▶ _Request_:
Copy the entries below word for word, keeping every line as it appears.

▶ _Record list_:

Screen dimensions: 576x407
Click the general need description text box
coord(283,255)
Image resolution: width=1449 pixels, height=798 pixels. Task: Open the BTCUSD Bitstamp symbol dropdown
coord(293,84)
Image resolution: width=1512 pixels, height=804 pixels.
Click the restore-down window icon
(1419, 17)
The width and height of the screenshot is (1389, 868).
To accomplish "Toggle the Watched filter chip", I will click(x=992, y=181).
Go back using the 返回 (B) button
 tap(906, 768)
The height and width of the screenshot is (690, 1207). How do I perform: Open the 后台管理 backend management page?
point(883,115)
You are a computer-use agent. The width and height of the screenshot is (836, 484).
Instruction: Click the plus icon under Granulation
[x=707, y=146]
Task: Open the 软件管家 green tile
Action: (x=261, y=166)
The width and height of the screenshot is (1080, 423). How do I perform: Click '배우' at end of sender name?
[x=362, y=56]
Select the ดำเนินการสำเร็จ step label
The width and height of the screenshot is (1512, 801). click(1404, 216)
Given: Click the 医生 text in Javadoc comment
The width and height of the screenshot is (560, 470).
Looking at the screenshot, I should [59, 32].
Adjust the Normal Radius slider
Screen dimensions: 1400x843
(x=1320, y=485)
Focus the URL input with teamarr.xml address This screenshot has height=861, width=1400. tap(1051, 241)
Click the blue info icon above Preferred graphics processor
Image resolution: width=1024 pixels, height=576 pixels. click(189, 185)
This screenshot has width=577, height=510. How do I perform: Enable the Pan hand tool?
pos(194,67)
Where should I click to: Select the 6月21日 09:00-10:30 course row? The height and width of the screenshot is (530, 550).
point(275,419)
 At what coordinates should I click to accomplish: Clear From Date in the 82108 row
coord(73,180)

▶ _Answer to the problem_:
Screen dimensions: 576x407
Click the general need description text box
coord(283,255)
Image resolution: width=1449 pixels, height=798 pixels. Task: Open the BTCUSD Bitstamp symbol dropdown
coord(293,84)
Image resolution: width=1512 pixels, height=804 pixels.
Click the restore-down window icon
(1419, 17)
The width and height of the screenshot is (1389, 868).
To accomplish "Toggle the Watched filter chip", I will click(x=992, y=181).
Go back using the 返回 (B) button
 tap(906, 768)
The height and width of the screenshot is (690, 1207). How do I perform: Open the 后台管理 backend management page?
point(883,115)
You are a computer-use agent. The width and height of the screenshot is (836, 484).
Instruction: Click the plus icon under Granulation
[x=707, y=146]
Task: Open the 软件管家 green tile
Action: (x=261, y=166)
The width and height of the screenshot is (1080, 423). How do I perform: Click '배우' at end of sender name?
[x=362, y=56]
Select the ดำเนินการสำเร็จ step label
The width and height of the screenshot is (1512, 801). click(1404, 216)
Given: Click the 医生 text in Javadoc comment
The width and height of the screenshot is (560, 470).
Looking at the screenshot, I should [59, 32].
Adjust the Normal Radius slider
Screen dimensions: 1400x843
(x=1320, y=485)
Focus the URL input with teamarr.xml address This screenshot has height=861, width=1400. tap(1051, 241)
Click the blue info icon above Preferred graphics processor
Image resolution: width=1024 pixels, height=576 pixels. click(189, 185)
This screenshot has width=577, height=510. How do I perform: Enable the Pan hand tool?
pos(194,67)
Where should I click to: Select the 6月21日 09:00-10:30 course row? The height and width of the screenshot is (530, 550).
point(275,419)
 At what coordinates should I click to accomplish: Clear From Date in the 82108 row
coord(73,180)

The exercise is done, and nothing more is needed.